SOAL YANG DIKERJAKAN - Tulis ulang semua baris di bawah ini dengan mengganti "Viewport" menjadi "Window" tanpa mengubah bagian lain, dan jangan sertakan gambarnya dalam jawaban.

DATA YANG DIBERIKAN -
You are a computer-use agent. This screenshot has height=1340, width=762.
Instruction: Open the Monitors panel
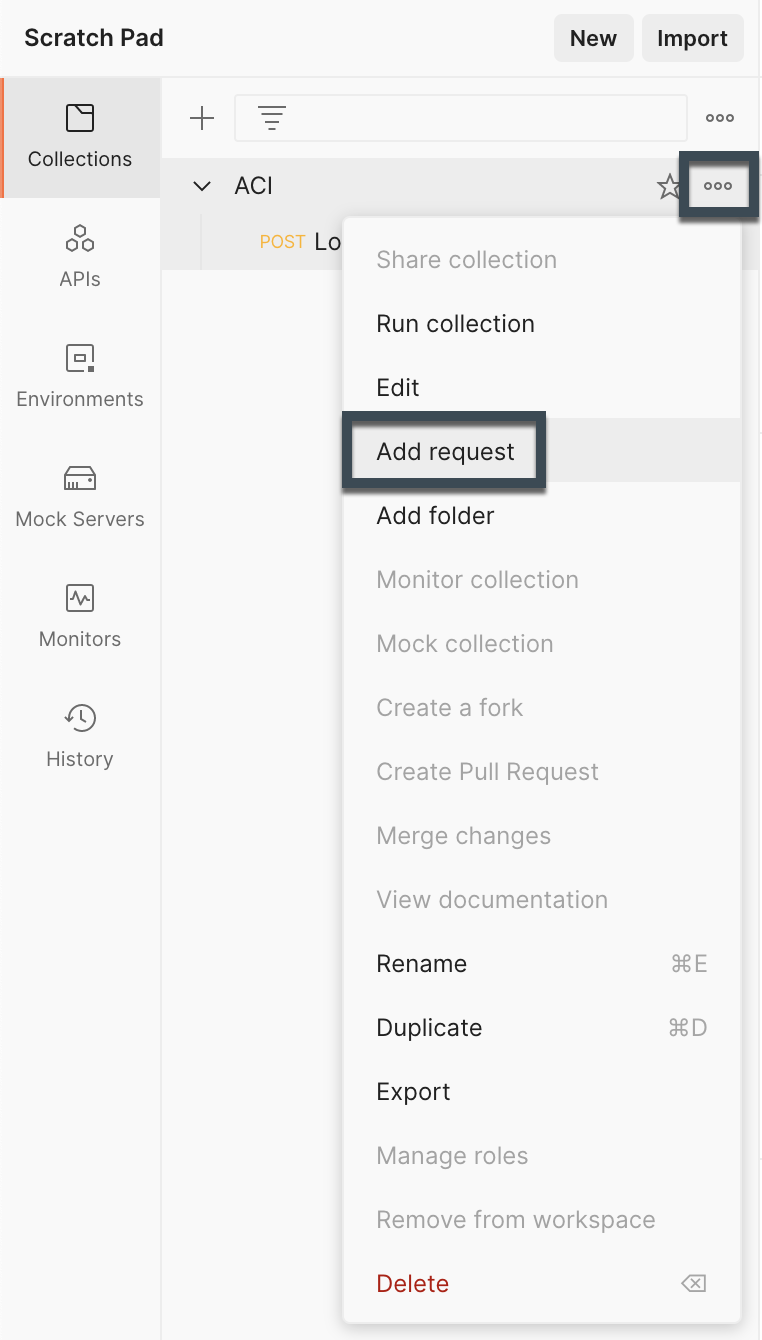pos(80,615)
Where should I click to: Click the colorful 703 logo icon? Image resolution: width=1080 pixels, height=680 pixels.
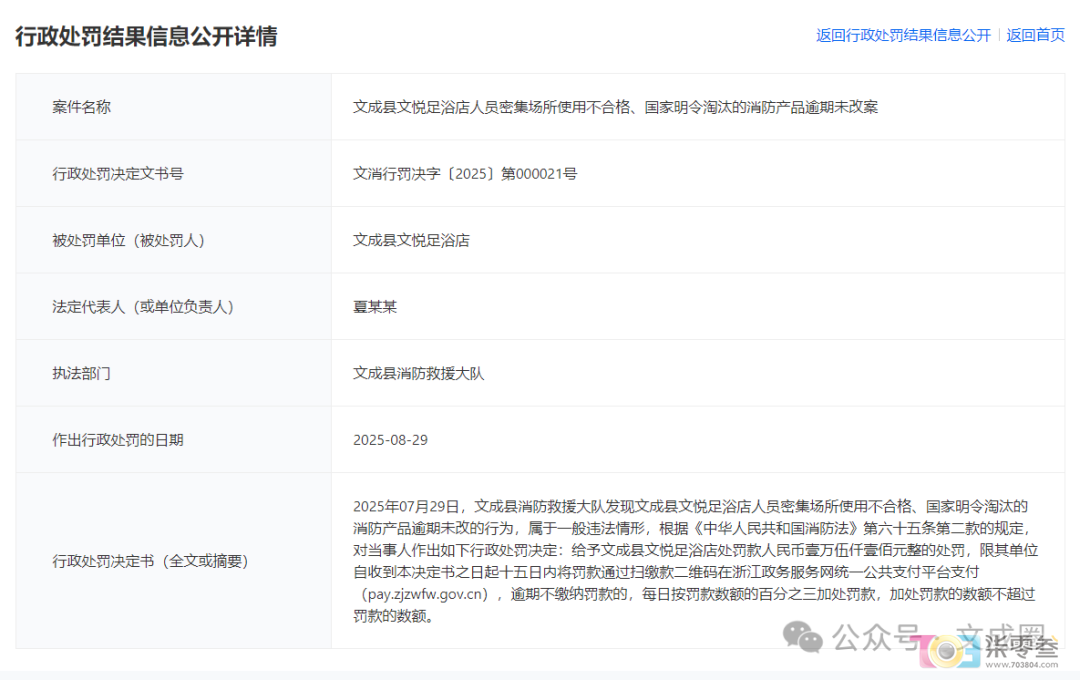[x=945, y=652]
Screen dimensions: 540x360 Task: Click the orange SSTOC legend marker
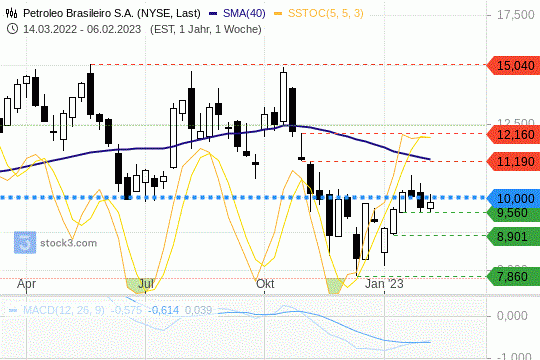point(278,13)
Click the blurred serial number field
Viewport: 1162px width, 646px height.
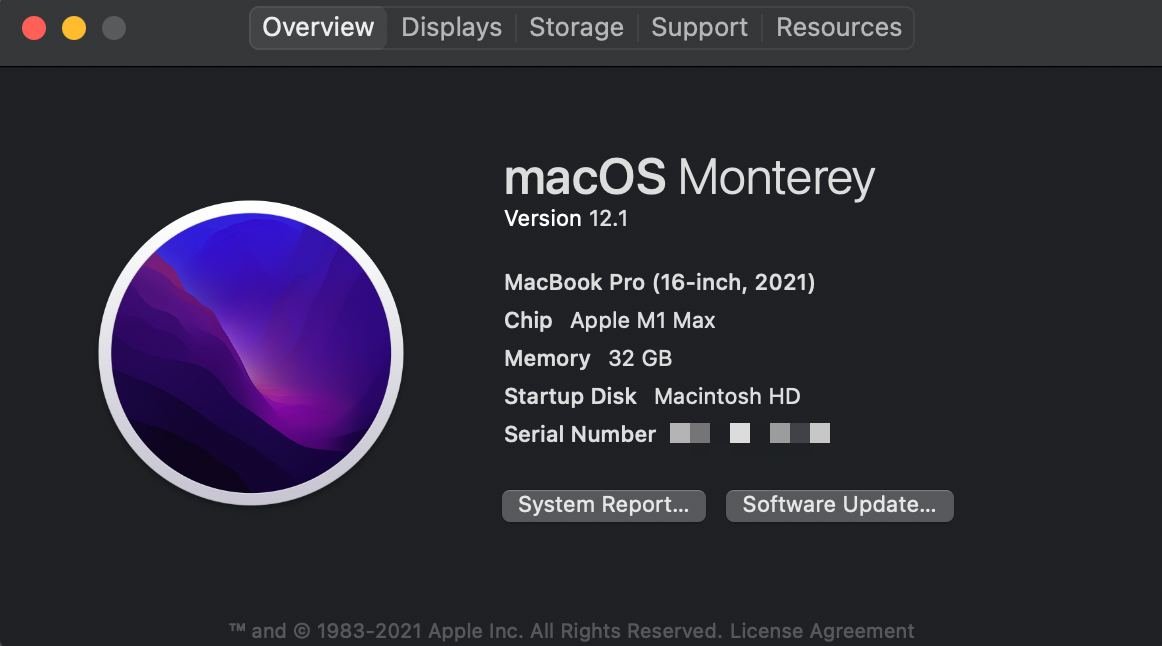click(750, 433)
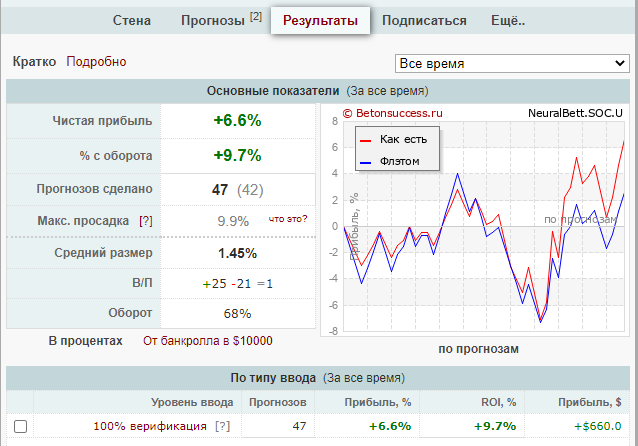
Task: Switch to Подробно view
Action: pyautogui.click(x=96, y=62)
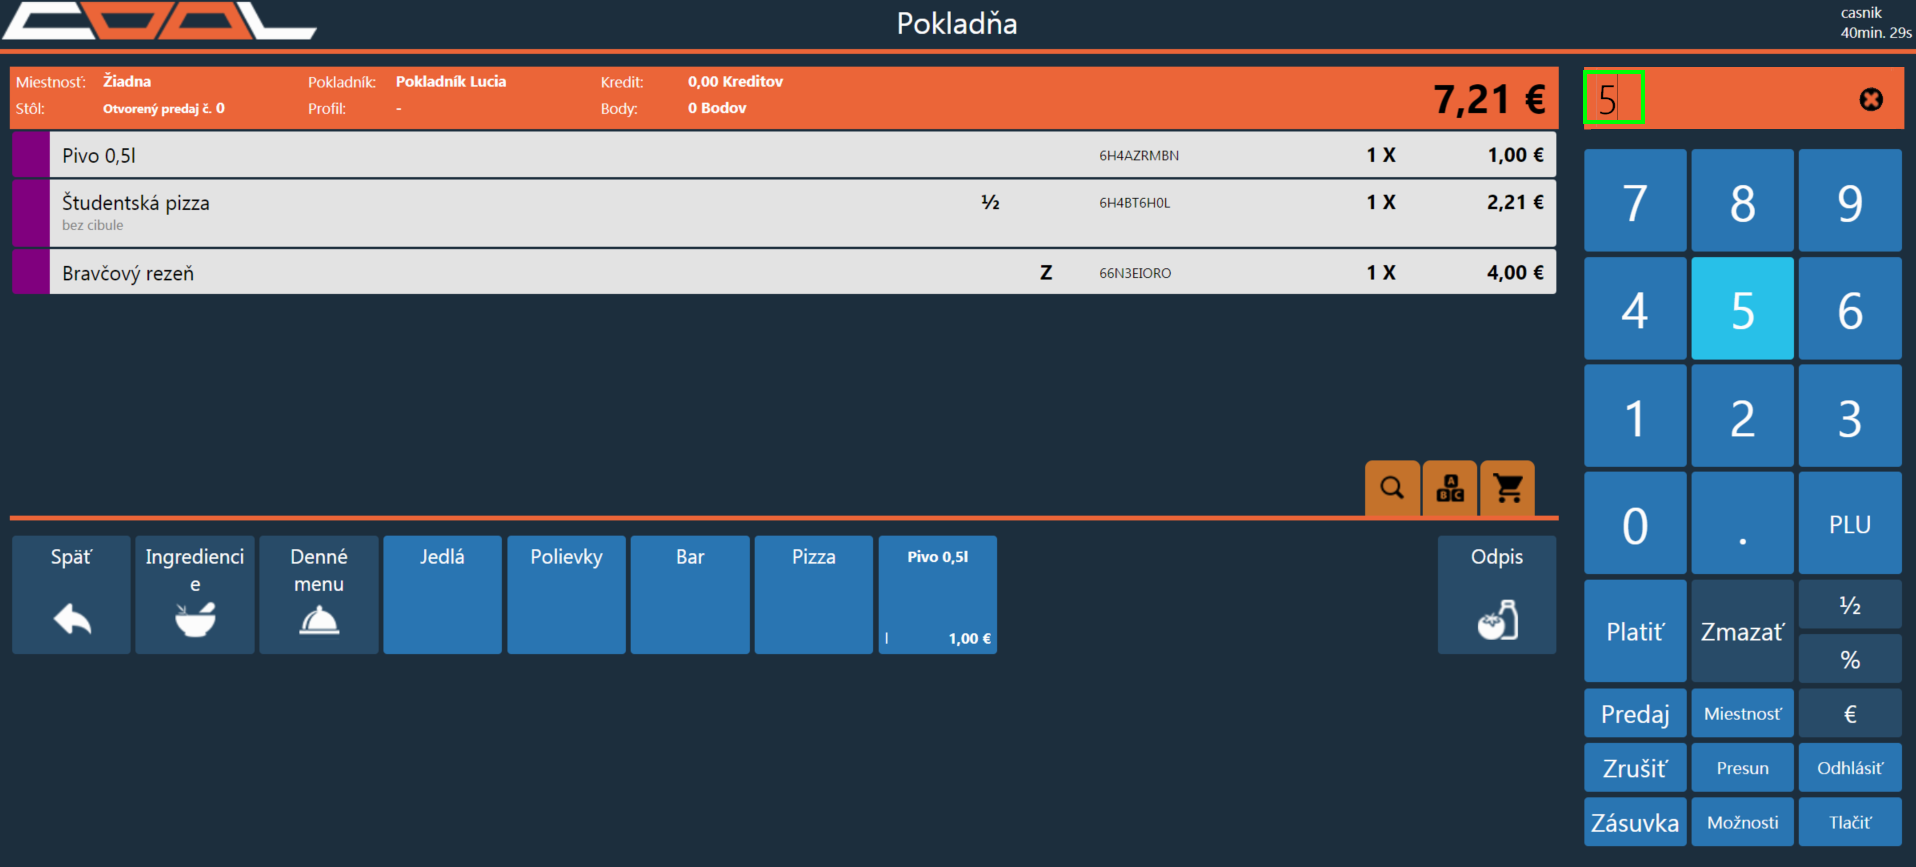
Task: Go back with the Späť arrow button
Action: 71,595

HASIL PENGERJAAN -
You are a computer-use agent. This screenshot has height=1340, width=762.
Instruction: Open the Monitors panel
pos(80,615)
Where should I click to: Click the colorful 703 logo icon? Image resolution: width=1080 pixels, height=680 pixels.
[x=945, y=652]
Screen dimensions: 540x360 Task: Click the orange SSTOC legend marker
point(278,13)
Click the blurred serial number field
Window: 1162px width, 646px height.
click(750, 433)
Task: Switch to Подробно view
Action: pyautogui.click(x=96, y=62)
Task: Go back with the Späť arrow button
Action: 71,595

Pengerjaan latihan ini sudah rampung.